▶ **Extracted records**
▬▬▬

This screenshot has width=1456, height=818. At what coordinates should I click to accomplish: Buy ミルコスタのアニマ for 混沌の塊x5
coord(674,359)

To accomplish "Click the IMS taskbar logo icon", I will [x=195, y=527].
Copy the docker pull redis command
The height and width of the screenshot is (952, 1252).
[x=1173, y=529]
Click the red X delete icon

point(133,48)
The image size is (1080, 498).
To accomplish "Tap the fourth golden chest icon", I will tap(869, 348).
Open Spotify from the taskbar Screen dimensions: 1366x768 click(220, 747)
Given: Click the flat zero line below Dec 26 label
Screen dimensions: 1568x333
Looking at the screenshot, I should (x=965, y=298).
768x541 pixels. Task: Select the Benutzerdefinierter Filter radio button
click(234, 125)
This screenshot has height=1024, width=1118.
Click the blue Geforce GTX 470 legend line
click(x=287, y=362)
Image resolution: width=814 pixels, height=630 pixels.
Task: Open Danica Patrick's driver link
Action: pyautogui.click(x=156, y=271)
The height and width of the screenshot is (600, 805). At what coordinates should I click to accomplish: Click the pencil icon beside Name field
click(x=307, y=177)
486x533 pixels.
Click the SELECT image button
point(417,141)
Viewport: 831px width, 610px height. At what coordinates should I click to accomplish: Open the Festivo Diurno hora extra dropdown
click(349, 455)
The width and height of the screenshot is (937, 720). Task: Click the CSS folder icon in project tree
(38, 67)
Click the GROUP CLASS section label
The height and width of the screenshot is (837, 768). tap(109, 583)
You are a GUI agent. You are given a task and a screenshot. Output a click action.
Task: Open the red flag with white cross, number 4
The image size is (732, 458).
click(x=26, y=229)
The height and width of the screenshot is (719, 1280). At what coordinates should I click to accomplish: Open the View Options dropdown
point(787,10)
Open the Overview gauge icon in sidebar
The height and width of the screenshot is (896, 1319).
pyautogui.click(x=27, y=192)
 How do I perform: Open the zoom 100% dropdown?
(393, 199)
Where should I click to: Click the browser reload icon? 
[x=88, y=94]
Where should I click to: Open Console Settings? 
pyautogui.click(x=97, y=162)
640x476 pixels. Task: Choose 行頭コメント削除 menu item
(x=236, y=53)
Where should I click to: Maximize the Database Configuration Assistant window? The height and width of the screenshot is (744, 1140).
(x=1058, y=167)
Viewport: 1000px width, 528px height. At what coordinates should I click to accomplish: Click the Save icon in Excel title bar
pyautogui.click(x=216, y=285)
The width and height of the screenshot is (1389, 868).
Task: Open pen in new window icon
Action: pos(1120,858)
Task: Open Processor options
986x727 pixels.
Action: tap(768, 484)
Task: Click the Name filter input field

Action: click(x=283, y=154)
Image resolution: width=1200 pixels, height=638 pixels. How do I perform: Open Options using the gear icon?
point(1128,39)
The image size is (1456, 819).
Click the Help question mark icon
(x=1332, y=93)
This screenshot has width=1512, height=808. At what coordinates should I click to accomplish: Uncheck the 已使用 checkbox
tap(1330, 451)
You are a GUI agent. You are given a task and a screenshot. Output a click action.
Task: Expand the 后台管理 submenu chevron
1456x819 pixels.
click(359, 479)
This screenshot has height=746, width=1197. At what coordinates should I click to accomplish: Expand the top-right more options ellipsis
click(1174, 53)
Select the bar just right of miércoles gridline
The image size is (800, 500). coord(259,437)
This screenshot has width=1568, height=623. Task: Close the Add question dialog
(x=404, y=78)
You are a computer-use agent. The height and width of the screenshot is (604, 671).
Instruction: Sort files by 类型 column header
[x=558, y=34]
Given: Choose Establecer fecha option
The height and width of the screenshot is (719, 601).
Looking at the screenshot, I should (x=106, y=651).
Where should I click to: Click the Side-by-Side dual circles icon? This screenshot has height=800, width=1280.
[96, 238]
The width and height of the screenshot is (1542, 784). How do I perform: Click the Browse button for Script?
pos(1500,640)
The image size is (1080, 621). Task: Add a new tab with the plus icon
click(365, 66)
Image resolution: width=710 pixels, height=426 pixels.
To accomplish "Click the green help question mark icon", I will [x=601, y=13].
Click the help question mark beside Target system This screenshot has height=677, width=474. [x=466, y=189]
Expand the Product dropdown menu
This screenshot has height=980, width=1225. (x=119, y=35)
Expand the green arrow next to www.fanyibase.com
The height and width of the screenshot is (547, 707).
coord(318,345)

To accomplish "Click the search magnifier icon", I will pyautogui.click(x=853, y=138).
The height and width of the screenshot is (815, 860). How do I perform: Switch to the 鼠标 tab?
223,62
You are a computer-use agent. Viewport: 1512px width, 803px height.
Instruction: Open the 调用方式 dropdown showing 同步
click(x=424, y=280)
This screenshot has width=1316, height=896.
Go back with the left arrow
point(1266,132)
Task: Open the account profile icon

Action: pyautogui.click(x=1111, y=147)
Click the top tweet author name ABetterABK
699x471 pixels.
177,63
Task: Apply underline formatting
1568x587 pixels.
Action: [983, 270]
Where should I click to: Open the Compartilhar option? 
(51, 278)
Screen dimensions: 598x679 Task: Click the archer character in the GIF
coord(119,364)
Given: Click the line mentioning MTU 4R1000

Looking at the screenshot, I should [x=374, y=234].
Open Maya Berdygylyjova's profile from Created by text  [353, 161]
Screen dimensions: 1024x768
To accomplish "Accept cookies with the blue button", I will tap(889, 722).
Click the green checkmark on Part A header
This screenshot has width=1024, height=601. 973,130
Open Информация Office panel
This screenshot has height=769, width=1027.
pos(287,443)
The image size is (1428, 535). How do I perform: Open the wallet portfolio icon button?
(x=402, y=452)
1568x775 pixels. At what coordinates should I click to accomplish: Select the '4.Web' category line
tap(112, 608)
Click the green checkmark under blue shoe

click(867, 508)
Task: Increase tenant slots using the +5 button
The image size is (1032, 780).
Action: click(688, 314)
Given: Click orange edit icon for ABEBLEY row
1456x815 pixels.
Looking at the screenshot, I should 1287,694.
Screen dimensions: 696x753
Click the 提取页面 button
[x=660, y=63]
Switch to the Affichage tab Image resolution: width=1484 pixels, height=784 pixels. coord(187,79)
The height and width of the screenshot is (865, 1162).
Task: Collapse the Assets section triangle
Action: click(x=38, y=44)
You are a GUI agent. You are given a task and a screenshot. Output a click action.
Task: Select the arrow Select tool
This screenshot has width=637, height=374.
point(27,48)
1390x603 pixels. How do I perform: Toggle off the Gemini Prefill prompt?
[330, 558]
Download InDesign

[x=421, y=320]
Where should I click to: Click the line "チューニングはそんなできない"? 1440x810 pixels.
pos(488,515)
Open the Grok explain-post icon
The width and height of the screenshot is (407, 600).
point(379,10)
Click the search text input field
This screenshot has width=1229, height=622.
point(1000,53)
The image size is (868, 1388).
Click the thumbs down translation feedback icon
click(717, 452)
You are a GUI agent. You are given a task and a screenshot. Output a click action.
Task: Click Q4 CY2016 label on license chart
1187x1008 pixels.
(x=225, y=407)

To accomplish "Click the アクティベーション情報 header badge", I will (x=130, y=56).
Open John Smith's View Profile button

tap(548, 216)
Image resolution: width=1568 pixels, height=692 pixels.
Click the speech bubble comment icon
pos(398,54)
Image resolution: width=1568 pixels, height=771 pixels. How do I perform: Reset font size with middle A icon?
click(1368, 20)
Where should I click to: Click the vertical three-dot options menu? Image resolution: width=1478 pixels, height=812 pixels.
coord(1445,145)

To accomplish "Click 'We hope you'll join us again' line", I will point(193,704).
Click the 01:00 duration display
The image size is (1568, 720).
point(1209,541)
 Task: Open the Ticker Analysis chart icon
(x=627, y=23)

▬▬▬

Reproduce unchanged the rows between the line containing "768x541 pixels. Task: Select" and the line containing "Action: pyautogui.click(x=156, y=271)", inclusive.

768x541 pixels. Task: Select the Benutzerdefinierter Filter radio button
click(234, 125)
This screenshot has height=1024, width=1118.
Click the blue Geforce GTX 470 legend line
click(x=287, y=362)
Image resolution: width=814 pixels, height=630 pixels.
Task: Open Danica Patrick's driver link
Action: pyautogui.click(x=156, y=271)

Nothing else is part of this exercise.